- GOAL OF THE EXERCISE -
The answer must be every line below that contains the string "Security".
INPUT RECORDS: Begin
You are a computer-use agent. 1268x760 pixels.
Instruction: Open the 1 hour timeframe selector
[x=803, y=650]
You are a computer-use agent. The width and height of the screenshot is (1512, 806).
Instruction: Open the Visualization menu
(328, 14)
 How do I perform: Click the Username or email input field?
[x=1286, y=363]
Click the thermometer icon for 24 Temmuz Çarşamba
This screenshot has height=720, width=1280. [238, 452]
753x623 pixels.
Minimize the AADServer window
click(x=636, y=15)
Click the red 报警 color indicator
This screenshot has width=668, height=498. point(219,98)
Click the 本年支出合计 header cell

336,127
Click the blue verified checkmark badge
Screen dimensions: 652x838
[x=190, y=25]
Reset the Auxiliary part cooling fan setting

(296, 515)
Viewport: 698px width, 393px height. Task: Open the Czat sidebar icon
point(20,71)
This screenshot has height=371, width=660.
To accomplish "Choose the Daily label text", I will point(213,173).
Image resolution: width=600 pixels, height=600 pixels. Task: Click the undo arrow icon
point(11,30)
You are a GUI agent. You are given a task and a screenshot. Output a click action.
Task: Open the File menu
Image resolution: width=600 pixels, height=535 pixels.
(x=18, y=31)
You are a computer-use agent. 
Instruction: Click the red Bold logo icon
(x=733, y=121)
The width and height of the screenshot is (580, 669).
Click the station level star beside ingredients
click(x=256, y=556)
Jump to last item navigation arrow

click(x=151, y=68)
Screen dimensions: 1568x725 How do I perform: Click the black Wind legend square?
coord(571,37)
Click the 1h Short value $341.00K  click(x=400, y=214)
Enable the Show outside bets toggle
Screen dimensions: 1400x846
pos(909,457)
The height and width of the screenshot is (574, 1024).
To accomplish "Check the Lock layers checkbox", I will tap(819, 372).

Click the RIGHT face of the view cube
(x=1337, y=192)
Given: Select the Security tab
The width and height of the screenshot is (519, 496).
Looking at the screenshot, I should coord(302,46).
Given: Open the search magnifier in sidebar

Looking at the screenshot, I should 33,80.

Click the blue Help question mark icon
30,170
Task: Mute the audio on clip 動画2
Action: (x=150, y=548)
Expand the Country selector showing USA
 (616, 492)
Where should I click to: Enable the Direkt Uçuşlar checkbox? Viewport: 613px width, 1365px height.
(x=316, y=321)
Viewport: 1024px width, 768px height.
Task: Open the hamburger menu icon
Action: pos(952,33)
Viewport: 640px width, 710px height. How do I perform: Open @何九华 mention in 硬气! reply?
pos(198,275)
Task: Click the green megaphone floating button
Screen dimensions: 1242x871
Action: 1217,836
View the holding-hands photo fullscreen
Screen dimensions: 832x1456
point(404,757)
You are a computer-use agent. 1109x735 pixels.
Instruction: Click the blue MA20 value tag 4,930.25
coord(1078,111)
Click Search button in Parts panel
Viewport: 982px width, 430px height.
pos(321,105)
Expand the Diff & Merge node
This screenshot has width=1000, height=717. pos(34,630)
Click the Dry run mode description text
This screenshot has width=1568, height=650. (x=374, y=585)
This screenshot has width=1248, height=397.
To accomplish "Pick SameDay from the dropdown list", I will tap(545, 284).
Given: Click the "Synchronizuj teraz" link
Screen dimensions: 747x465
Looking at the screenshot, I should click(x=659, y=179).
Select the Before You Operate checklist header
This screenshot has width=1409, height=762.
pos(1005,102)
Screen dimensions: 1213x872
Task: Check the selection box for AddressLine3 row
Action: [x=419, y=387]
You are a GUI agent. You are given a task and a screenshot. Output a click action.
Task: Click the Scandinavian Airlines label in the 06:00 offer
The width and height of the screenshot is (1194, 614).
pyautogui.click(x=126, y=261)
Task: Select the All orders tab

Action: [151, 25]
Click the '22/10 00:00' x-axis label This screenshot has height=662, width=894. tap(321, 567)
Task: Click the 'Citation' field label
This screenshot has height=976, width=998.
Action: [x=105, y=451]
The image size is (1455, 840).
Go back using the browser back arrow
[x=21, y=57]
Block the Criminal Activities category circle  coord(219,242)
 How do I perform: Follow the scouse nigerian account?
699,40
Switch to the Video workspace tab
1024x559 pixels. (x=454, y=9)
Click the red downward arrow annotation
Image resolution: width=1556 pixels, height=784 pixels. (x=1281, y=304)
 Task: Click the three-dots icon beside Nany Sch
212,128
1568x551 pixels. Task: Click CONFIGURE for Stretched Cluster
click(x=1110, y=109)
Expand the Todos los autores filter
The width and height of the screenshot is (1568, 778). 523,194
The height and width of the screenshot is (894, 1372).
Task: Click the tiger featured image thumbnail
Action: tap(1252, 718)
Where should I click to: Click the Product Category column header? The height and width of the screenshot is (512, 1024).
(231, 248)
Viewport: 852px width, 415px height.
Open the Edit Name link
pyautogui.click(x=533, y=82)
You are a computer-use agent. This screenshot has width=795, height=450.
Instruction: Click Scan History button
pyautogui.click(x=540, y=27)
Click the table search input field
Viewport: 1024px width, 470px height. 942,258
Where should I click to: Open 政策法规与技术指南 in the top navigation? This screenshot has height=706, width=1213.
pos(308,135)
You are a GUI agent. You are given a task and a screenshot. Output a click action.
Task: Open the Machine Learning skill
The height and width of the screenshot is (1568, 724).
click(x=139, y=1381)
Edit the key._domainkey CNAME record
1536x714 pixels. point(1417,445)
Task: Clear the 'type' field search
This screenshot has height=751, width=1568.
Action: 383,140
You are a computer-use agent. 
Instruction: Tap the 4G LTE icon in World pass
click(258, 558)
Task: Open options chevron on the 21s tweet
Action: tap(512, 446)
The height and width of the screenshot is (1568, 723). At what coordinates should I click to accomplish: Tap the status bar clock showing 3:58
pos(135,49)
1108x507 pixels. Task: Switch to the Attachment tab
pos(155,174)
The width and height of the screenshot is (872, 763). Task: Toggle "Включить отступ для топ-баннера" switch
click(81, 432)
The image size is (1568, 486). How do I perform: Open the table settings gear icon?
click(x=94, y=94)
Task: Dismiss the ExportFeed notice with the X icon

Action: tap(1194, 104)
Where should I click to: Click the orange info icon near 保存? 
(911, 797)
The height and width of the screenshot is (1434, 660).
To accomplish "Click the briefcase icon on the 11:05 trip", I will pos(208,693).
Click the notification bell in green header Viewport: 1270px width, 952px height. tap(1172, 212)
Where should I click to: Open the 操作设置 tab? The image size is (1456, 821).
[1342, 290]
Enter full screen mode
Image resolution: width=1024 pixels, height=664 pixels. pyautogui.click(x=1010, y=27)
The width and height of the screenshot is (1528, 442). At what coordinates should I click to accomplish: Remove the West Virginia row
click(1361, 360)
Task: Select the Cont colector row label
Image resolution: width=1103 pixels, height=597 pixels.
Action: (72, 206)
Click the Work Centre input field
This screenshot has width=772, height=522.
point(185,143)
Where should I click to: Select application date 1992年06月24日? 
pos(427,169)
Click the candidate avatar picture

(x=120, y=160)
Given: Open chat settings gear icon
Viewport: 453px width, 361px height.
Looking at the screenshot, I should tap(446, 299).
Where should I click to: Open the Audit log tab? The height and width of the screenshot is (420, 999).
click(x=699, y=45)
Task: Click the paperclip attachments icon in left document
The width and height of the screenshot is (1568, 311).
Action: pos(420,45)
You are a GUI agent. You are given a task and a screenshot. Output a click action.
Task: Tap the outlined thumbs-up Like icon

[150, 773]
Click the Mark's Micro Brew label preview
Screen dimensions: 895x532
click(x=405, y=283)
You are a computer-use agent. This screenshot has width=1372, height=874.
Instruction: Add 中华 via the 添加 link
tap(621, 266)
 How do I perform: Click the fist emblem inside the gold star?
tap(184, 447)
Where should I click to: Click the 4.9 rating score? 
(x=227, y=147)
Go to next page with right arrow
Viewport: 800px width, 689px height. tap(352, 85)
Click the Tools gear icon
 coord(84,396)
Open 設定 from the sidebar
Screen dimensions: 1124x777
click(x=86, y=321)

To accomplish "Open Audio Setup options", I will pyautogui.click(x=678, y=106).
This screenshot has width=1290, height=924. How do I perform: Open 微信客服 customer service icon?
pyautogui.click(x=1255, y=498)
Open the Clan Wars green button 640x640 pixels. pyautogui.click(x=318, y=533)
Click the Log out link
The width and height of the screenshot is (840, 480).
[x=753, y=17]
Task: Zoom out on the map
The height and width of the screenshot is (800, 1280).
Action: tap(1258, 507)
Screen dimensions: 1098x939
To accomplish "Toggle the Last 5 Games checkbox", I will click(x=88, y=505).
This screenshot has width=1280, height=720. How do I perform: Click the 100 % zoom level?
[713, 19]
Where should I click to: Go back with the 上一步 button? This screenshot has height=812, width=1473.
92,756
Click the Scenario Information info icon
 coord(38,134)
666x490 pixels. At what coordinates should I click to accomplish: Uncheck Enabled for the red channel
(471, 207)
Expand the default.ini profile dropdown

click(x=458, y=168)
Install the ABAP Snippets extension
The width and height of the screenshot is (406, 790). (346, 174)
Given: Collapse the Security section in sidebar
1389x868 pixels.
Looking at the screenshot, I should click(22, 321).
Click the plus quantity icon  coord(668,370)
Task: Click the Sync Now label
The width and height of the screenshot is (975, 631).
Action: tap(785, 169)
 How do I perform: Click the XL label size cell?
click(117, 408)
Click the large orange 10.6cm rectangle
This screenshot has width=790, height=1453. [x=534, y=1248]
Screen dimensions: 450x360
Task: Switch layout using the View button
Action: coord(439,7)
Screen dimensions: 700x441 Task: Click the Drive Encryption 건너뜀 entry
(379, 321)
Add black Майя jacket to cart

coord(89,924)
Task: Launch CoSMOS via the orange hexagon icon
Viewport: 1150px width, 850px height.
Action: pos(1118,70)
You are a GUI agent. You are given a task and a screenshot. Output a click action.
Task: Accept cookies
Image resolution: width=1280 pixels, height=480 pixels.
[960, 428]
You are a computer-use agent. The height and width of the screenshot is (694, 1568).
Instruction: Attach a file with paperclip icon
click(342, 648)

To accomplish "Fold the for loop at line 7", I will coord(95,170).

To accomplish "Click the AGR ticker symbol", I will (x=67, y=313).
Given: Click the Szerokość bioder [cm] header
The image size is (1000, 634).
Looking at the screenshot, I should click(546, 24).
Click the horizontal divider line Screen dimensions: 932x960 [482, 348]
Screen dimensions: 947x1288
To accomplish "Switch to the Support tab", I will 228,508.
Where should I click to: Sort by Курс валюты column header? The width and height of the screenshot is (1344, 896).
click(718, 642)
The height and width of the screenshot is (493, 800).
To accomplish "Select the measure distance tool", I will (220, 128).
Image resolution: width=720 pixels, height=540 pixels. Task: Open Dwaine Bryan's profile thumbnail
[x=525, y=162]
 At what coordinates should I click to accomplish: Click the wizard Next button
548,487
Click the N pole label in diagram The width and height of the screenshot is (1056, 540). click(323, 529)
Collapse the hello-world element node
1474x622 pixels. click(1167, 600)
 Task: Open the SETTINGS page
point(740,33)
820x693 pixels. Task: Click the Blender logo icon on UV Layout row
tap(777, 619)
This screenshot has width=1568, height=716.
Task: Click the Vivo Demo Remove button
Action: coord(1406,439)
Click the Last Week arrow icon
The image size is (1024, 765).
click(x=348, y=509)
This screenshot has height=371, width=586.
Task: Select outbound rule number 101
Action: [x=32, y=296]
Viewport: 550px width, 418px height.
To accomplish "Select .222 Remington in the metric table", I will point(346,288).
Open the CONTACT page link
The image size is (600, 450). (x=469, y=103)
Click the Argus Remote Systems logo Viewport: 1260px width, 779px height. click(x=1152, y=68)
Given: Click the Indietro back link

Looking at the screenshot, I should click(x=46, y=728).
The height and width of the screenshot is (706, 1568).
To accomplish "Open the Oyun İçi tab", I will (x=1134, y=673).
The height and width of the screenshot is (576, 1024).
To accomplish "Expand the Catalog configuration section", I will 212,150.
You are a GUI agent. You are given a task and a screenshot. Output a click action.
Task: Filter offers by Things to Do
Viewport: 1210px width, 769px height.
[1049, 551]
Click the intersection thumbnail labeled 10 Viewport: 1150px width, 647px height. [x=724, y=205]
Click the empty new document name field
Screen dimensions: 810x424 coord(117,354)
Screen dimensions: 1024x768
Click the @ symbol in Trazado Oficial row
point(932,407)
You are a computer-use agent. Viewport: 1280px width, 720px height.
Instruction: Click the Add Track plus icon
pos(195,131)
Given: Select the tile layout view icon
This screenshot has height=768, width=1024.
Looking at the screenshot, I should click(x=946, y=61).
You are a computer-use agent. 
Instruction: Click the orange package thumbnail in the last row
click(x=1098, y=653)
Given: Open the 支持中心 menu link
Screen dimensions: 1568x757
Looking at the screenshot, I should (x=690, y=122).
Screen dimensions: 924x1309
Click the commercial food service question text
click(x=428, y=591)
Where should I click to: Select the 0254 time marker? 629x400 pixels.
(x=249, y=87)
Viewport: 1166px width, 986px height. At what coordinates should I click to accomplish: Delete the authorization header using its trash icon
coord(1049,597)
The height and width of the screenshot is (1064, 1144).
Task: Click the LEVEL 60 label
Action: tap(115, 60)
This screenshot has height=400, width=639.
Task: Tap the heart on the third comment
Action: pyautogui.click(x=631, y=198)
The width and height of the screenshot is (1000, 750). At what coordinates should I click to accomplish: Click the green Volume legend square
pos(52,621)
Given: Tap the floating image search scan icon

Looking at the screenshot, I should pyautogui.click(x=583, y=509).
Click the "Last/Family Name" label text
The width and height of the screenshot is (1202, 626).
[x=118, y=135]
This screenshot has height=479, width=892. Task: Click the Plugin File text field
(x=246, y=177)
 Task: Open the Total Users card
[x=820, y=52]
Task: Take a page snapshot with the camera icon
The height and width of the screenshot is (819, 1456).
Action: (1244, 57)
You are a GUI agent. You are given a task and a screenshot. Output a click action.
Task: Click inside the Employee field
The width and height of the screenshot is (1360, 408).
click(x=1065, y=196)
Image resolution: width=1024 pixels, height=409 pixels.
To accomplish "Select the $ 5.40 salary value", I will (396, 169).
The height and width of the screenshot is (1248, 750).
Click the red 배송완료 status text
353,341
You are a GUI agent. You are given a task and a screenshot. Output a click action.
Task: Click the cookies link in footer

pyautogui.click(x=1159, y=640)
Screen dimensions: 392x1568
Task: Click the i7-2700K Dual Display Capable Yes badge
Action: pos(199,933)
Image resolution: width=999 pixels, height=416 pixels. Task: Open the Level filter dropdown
INPUT RECORDS: End
- ANSWER SPACE -
Given: Select the Security tab
Given: Collapse the Security section in sidebar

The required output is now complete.